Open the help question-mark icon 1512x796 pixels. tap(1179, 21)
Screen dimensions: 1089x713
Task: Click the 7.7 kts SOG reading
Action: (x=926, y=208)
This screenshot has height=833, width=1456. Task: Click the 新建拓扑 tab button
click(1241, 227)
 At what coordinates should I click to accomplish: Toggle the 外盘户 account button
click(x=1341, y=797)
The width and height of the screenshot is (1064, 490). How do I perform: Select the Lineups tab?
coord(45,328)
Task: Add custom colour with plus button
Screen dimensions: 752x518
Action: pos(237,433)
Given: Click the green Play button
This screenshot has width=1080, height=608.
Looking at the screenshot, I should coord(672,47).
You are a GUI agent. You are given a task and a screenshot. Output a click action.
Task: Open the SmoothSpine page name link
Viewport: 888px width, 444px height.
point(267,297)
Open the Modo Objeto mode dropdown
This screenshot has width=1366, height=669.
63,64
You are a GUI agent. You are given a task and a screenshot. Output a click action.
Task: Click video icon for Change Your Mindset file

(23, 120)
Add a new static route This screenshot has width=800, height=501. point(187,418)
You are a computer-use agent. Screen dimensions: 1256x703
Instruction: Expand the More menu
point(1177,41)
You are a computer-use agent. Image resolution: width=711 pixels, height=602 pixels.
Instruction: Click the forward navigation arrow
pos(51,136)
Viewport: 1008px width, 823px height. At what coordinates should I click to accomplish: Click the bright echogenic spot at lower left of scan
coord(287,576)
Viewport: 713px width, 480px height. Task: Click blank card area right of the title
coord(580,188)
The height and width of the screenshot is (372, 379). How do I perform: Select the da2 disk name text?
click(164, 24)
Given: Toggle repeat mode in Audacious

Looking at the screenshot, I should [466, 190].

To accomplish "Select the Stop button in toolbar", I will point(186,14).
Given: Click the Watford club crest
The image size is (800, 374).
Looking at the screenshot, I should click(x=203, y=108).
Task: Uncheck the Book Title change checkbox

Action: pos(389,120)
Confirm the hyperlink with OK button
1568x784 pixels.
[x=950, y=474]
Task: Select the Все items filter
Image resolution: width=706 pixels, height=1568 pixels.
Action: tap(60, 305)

TASK GOAL. Lay out every line of the records above as a Markdown table with the columns Row and Text. Number the rows in order and skip blank lines.

RESULT FOR THIS TASK.
| Row | Text |
|---|---|
| 1 | Open the help question-mark icon 1512x796 pixels. tap(1179, 21) |
| 2 | Screen dimensions: 1089x713 |
| 3 | Task: Click the 7.7 kts SOG reading |
| 4 | Action: (x=926, y=208) |
| 5 | This screenshot has height=833, width=1456. Task: Click the 新建拓扑 tab button |
| 6 | click(1241, 227) |
| 7 |  At what coordinates should I click to accomplish: Toggle the 外盘户 account button |
| 8 | click(x=1341, y=797) |
| 9 | The width and height of the screenshot is (1064, 490). How do I perform: Select the Lineups tab? |
| 10 | coord(45,328) |
| 11 | Task: Add custom colour with plus button |
| 12 | Screen dimensions: 752x518 |
| 13 | Action: pos(237,433) |
| 14 | Given: Click the green Play button |
| 15 | This screenshot has width=1080, height=608. |
| 16 | Looking at the screenshot, I should coord(672,47). |
| 17 | You are a GUI agent. You are given a task and a screenshot. Output a click action. |
| 18 | Task: Open the SmoothSpine page name link |
| 19 | Viewport: 888px width, 444px height. |
| 20 | point(267,297) |
| 21 | Open the Modo Objeto mode dropdown |
| 22 | This screenshot has width=1366, height=669. |
| 23 | 63,64 |
| 24 | You are a GUI agent. You are given a task and a screenshot. Output a click action. |
| 25 | Task: Click video icon for Change Your Mindset file |
| 26 | (23, 120) |
| 27 | Add a new static route This screenshot has width=800, height=501. point(187,418) |
| 28 | You are a computer-use agent. Screen dimensions: 1256x703 |
| 29 | Instruction: Expand the More menu |
| 30 | point(1177,41) |
| 31 | You are a computer-use agent. Image resolution: width=711 pixels, height=602 pixels. |
| 32 | Instruction: Click the forward navigation arrow |
| 33 | pos(51,136) |
| 34 | Viewport: 1008px width, 823px height. At what coordinates should I click to accomplish: Click the bright echogenic spot at lower left of scan |
| 35 | coord(287,576) |
| 36 | Viewport: 713px width, 480px height. Task: Click blank card area right of the title |
| 37 | coord(580,188) |
| 38 | The height and width of the screenshot is (372, 379). How do I perform: Select the da2 disk name text? |
| 39 | click(164, 24) |
| 40 | Given: Toggle repeat mode in Audacious |
| 41 | Looking at the screenshot, I should [466, 190]. |
| 42 | To accomplish "Select the Stop button in toolbar", I will point(186,14). |
| 43 | Given: Click the Watford club crest |
| 44 | The image size is (800, 374). |
| 45 | Looking at the screenshot, I should click(x=203, y=108). |
| 46 | Task: Uncheck the Book Title change checkbox |
| 47 | Action: pos(389,120) |
| 48 | Confirm the hyperlink with OK button |
| 49 | 1568x784 pixels. |
| 50 | [x=950, y=474] |
| 51 | Task: Select the Все items filter |
| 52 | Image resolution: width=706 pixels, height=1568 pixels. |
| 53 | Action: tap(60, 305) |